▶ EXERCISE PROMPT:
Check each line of the data below for the string "computer". Then give the number of lines that have it, without anything else.

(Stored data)
┏━━

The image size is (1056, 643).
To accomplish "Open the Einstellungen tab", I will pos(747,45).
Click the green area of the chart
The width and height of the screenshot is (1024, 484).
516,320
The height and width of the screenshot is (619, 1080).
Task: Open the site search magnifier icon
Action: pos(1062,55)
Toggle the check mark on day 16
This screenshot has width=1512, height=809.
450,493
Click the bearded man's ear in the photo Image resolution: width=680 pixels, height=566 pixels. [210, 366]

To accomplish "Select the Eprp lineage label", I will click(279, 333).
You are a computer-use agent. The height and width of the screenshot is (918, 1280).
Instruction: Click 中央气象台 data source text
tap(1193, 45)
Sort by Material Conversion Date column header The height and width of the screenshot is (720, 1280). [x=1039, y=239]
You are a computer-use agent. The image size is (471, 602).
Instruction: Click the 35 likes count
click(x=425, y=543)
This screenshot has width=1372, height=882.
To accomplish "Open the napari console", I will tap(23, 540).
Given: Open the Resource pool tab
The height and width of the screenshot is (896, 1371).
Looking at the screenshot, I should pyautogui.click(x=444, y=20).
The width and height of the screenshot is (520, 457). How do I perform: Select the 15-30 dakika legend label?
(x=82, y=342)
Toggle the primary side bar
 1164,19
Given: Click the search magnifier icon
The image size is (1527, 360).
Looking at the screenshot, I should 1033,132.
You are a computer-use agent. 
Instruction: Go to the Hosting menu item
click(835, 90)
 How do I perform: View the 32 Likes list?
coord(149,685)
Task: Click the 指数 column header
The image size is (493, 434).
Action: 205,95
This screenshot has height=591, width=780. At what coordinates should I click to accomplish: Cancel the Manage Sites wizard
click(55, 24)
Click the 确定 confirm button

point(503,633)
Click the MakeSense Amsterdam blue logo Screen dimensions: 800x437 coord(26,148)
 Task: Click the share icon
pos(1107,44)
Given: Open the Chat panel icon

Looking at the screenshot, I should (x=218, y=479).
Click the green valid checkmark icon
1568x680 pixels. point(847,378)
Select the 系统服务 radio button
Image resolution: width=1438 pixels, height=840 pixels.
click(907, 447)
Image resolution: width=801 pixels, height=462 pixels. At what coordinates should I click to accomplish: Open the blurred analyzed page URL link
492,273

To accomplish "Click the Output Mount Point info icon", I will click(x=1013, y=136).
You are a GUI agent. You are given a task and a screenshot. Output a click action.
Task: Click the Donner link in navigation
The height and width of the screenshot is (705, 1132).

┗━━

▶ RESPONSE:
3